Below are the records. Reproduce exactly the lines from the one containing "Screen dimensions: 1091x816" through the final line, and omit any pictures.

● **Records excerpted from a collection**:

··········

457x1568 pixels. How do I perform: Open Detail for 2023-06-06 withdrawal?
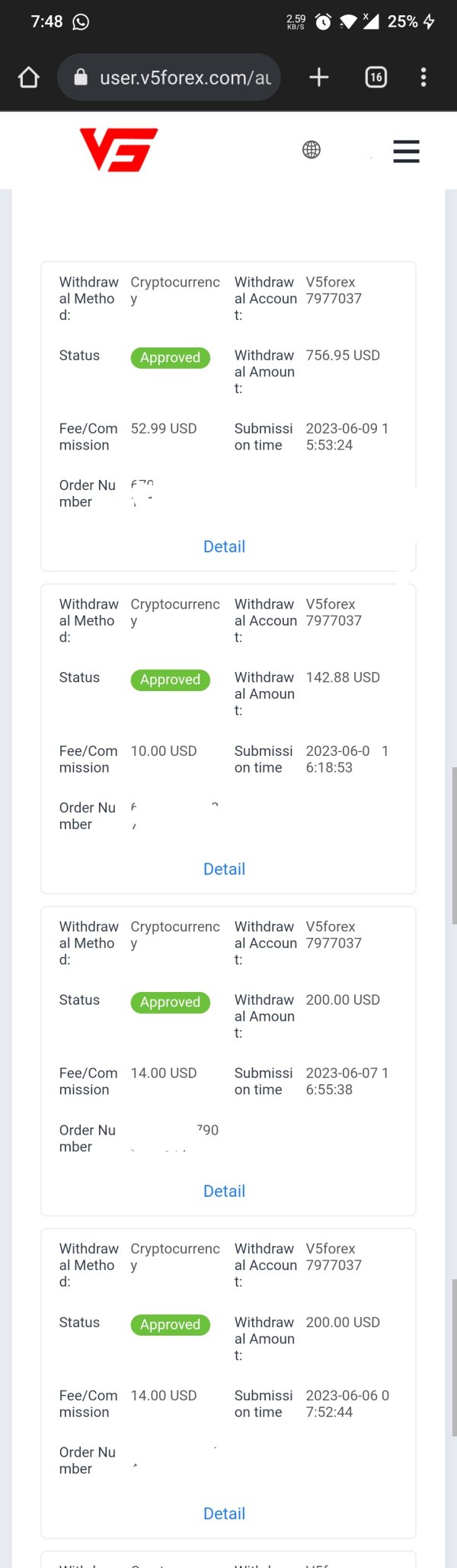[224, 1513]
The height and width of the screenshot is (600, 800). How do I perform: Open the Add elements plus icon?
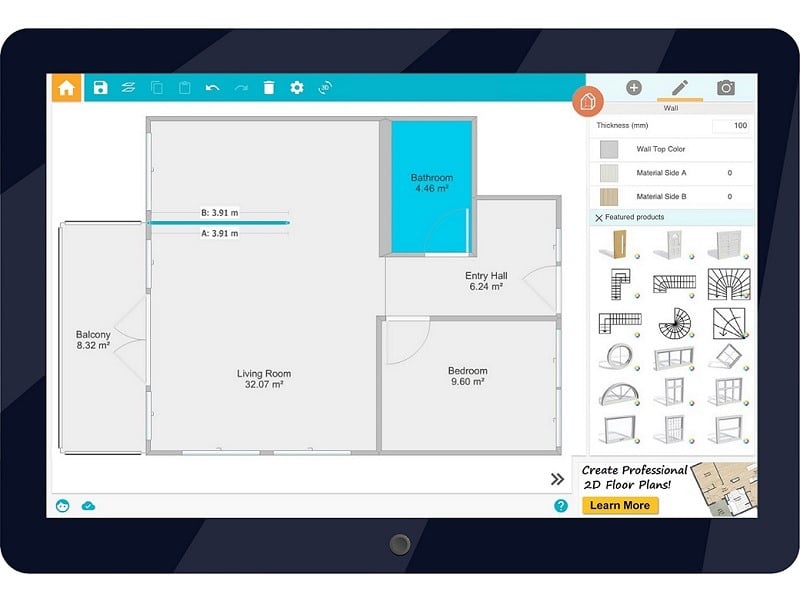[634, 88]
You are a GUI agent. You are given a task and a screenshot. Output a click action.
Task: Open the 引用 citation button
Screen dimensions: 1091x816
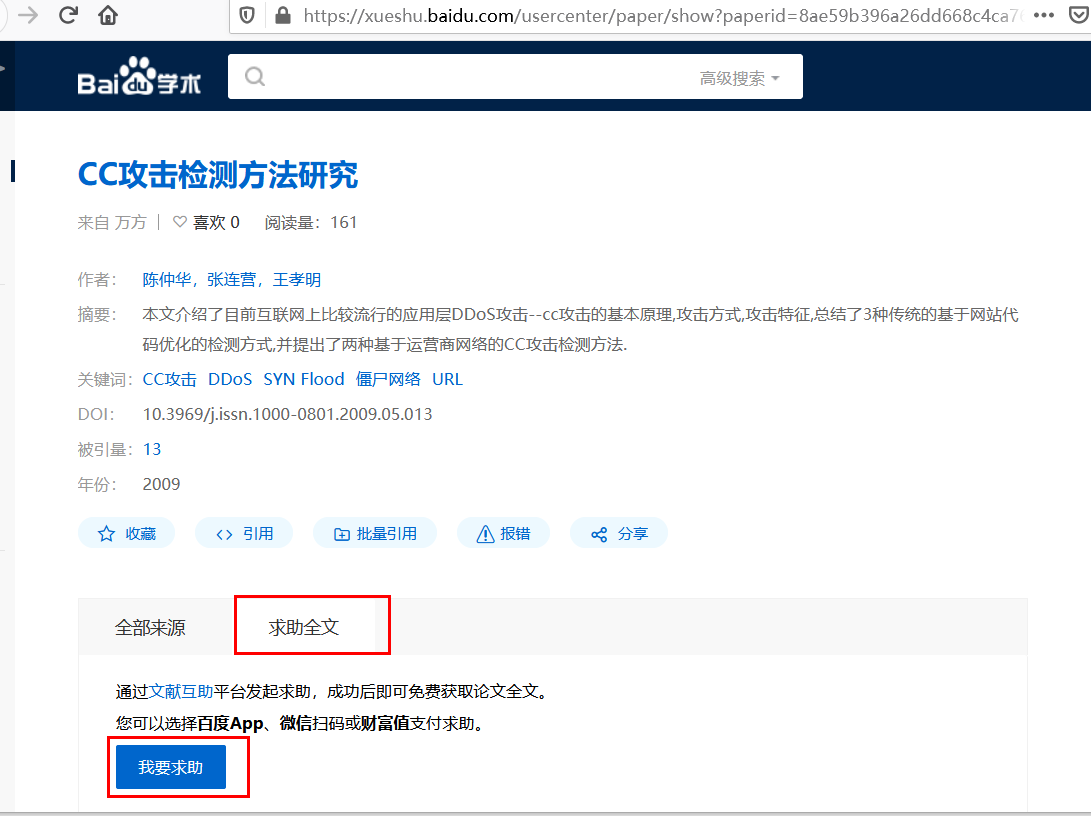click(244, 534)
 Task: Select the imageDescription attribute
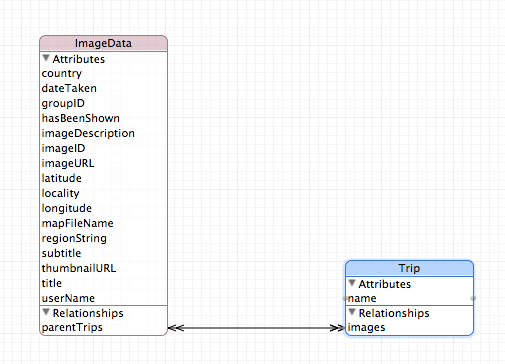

··········

● **ANSWER BELOW**:
Screen dimensions: 1091x816
click(244, 534)
 Task: Select the imageDescription attribute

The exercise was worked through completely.